Omit the images and retype the records verbatim.

RECORD EXCERPTS:
+ + + +

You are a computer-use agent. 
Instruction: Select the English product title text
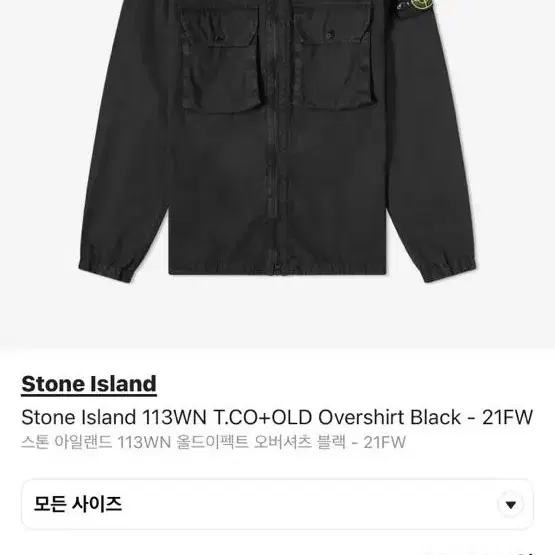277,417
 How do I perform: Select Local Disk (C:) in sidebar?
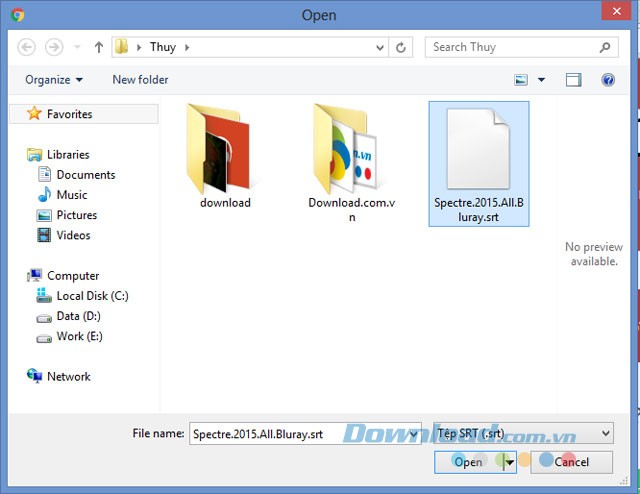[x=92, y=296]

+ + + +

WRITTEN SOLUTION:
You are a computer-use agent. 
Instruction: Select the English product title text
277,417
 How do I perform: Select Local Disk (C:) in sidebar?
[x=92, y=296]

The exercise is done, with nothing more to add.